For it to be dative, as you suggest, the sentence would have to say that some action of the verb was being done to, for, at, in, by, with etc. the horse. But in this sentence it is the verb to be. There is no action or event concerning the horse (direct object/accusative) or .....(insert a preposition from the list I mentioned here)... the horse (indirect object/dative).

Some prepositions in German require the accusative case for what follows. Some prepositions require dative. Some take both. The better your understanding of the use of dative/accusative in English, the shorter the lists that you will have to memorize. If you know that with generates the dative in English and you know that mit means with, you won't have to include mit on any memory list because you already understand why mit takes the dative case in German.
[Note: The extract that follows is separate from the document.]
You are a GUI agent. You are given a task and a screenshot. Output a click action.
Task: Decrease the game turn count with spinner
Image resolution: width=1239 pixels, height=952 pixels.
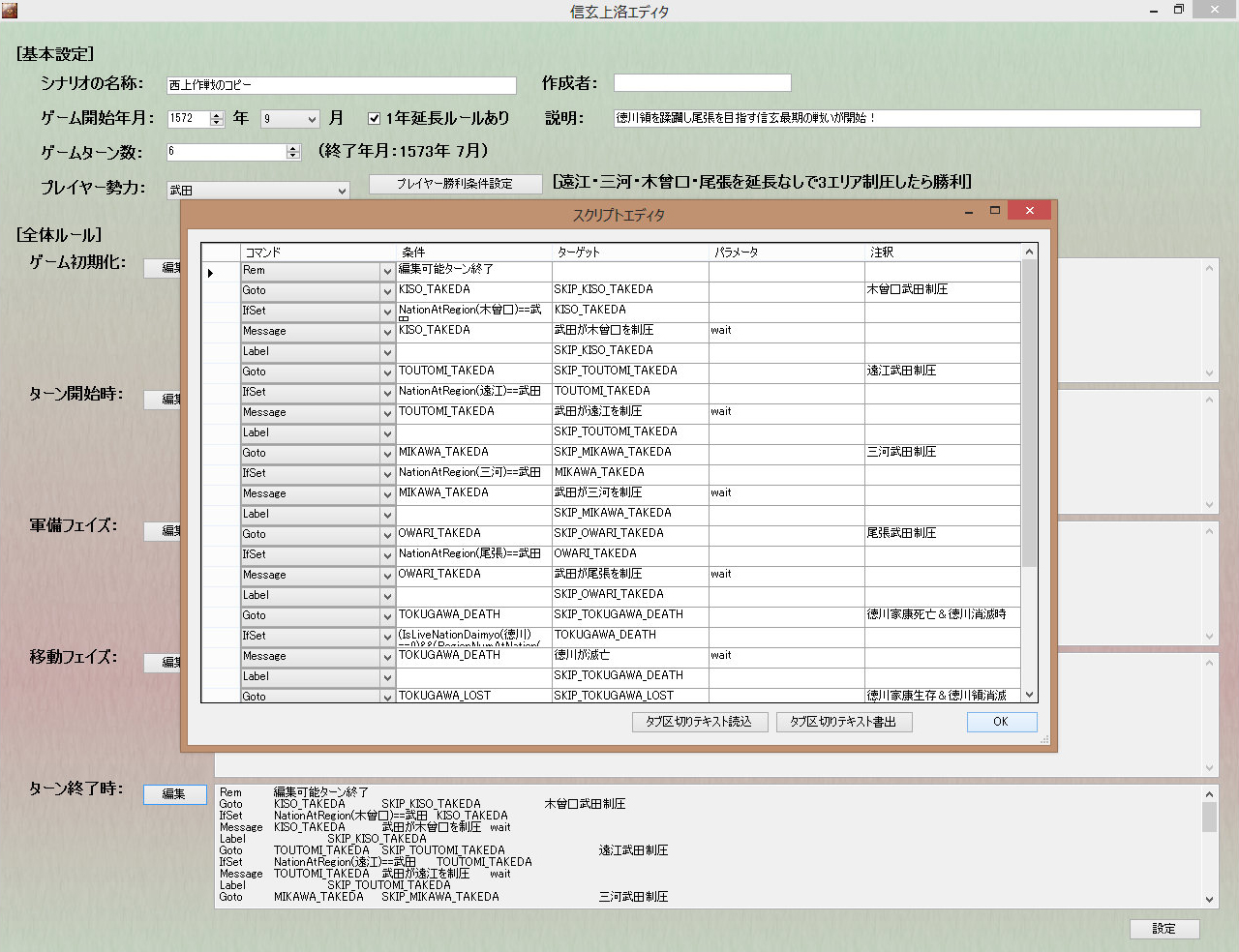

Thank You for taking the time to explain that for me. I really appreciate it. :) So for example this would be nominative 'das ist mein Sohn' and 'ich gehe mit meinem sohn' in dative, is that correct?


Now you've got it.


My horse is amazing


Wouldn't it be more accurate to translate it to "That is my horse." Rather than "This is my horse." It sounds like you're introducing the horse to me.


In English there is "that's" for "that is". Is there something like that in German?

[deactivated user]

    Hi, nice to meet you! This is my horse.


    I'm amazed to not see any comments about Blackadder here.


    Das means: The, That, and This? Is that correct? If I'm wrong I apologize, and hope to be corrected.


    Why does das here means this, and not That?